▶ **Request**: Please put every line of the listing below into a JSON list of strings, one string per line, skipping blank lines. Leave the pictures out.

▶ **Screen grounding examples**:
______

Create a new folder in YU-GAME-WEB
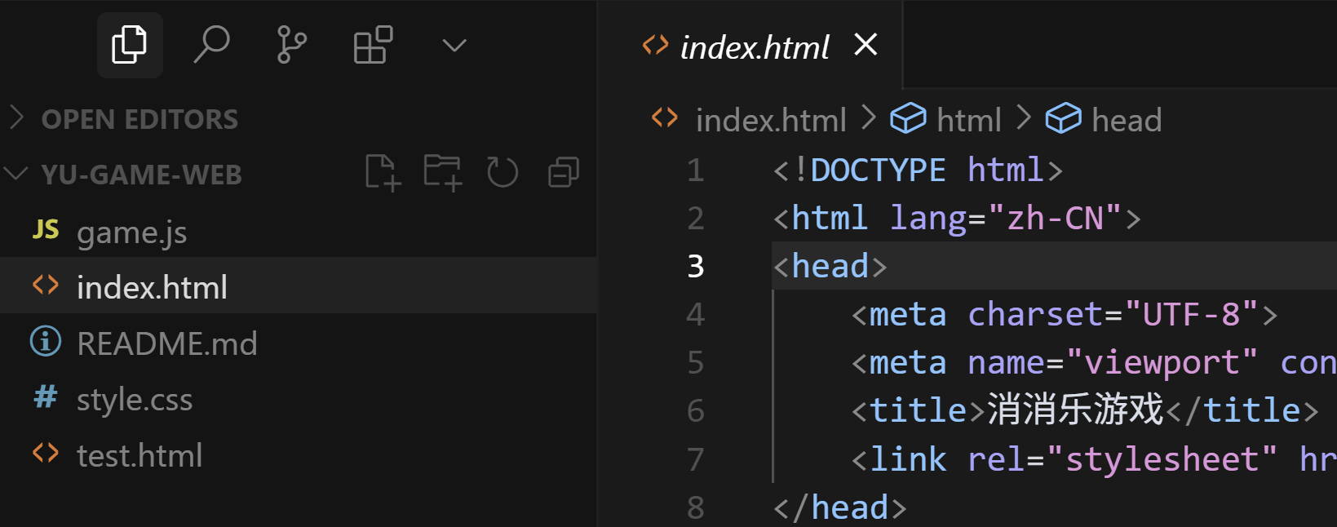The width and height of the screenshot is (1337, 527). pos(443,173)
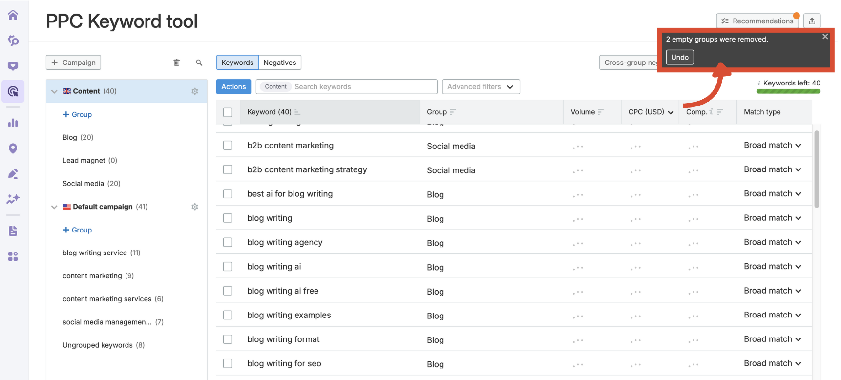Tick checkbox for 'blog writing agency'
This screenshot has height=380, width=841.
(x=228, y=242)
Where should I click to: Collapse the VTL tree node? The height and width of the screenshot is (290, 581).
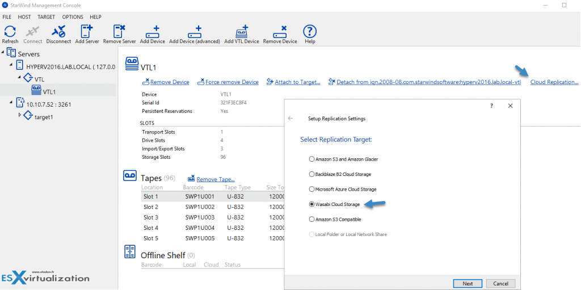pos(21,79)
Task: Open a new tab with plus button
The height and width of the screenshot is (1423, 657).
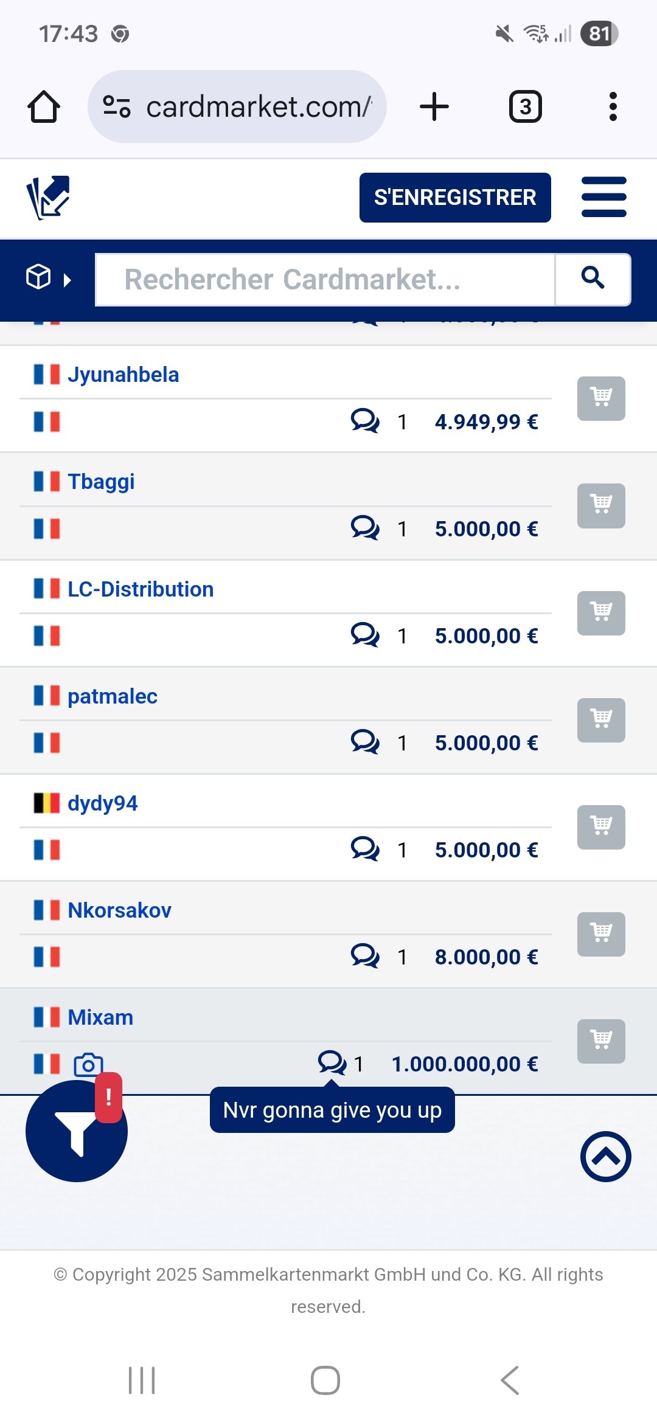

______

▶ **Final result**:
[
  "Create a new folder in YU-GAME-WEB",
  "The width and height of the screenshot is (1337, 527). pos(443,173)",
  "Tick checkbox for 'blog writing agency'",
  "This screenshot has height=380, width=841.",
  "(x=228, y=242)",
  "Where should I click to: Collapse the VTL tree node? The height and width of the screenshot is (290, 581).",
  "pos(21,79)",
  "Task: Open a new tab with plus button",
  "The height and width of the screenshot is (1423, 657)."
]